Exact reproduction of the listing is required. Pictures are not reproduced.
***** GIVEN DATA *****
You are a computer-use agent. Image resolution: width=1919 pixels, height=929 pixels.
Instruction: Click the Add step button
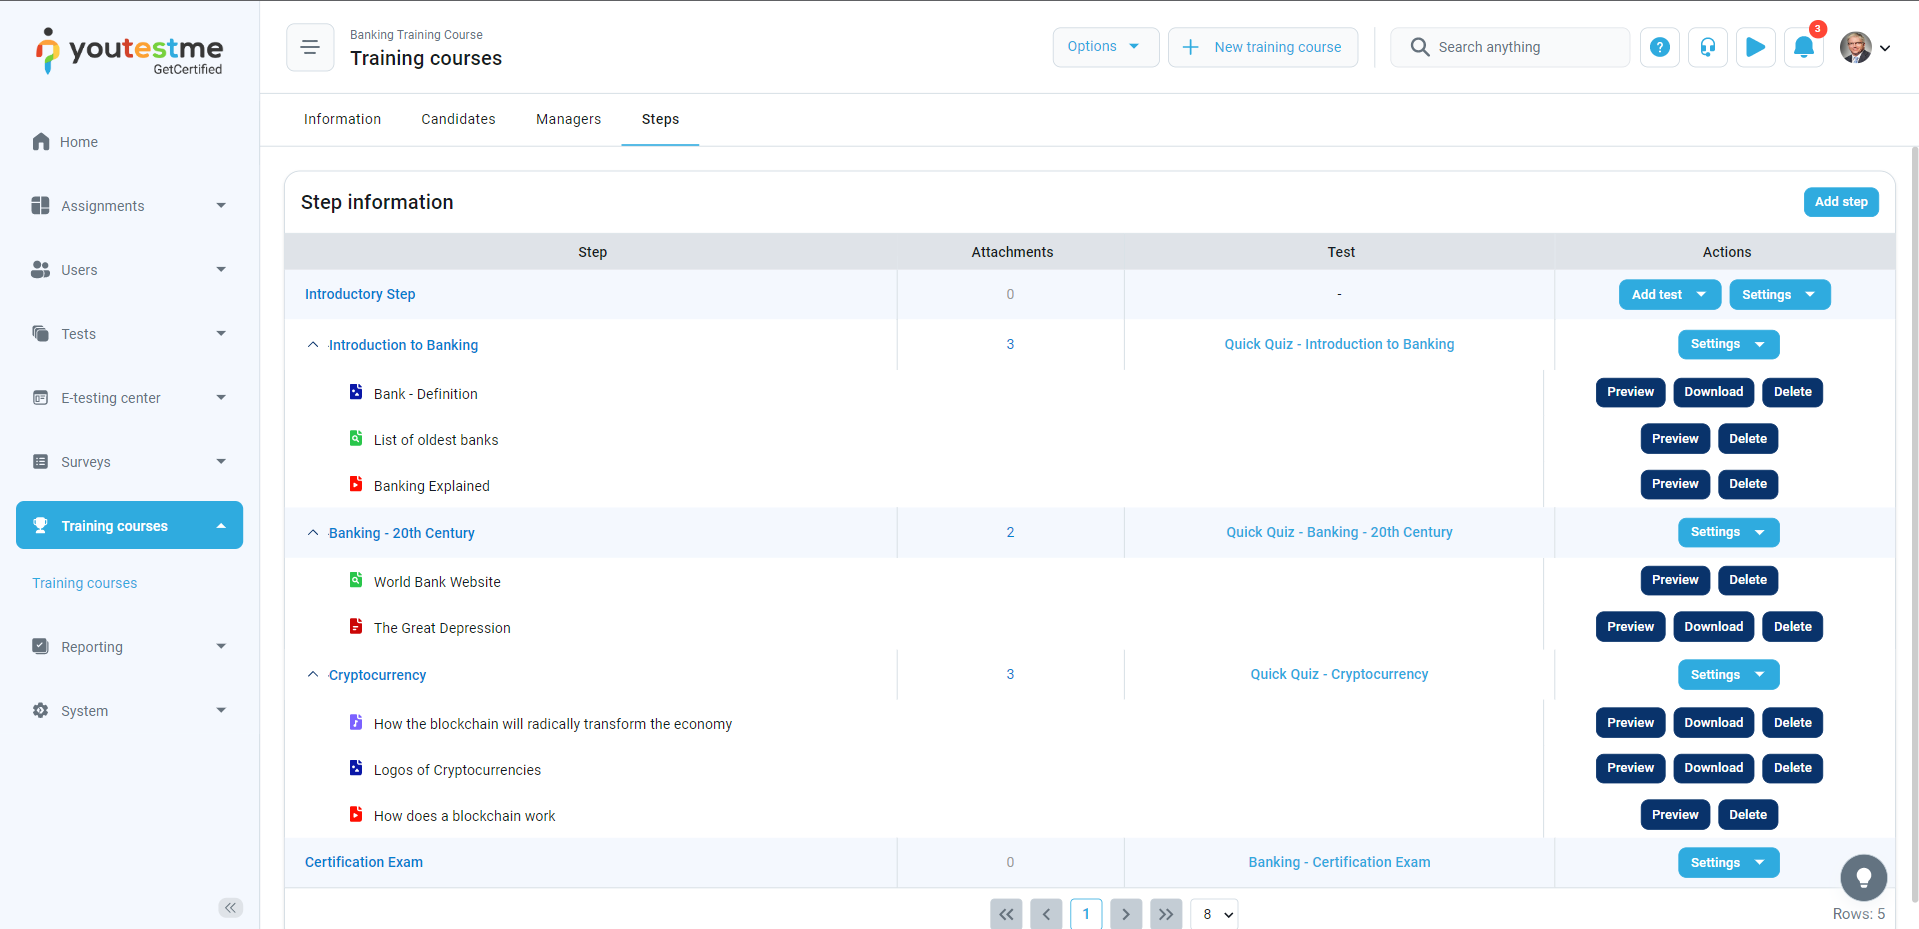tap(1840, 202)
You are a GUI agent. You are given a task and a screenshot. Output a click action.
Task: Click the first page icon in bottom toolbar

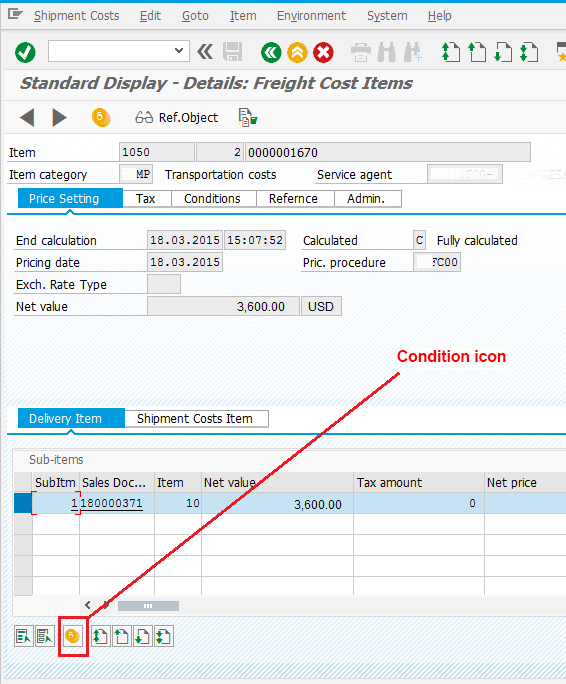(100, 636)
*****
COMPLETED TASK:
You are a computer-use agent. Image resolution: width=1919 pixels, height=929 pixels.
Instruction: Click the Add step button
tap(1840, 202)
You are a GUI agent. You are given a task and a screenshot. Output a click action.
Task: Click the first page icon in bottom toolbar

(100, 636)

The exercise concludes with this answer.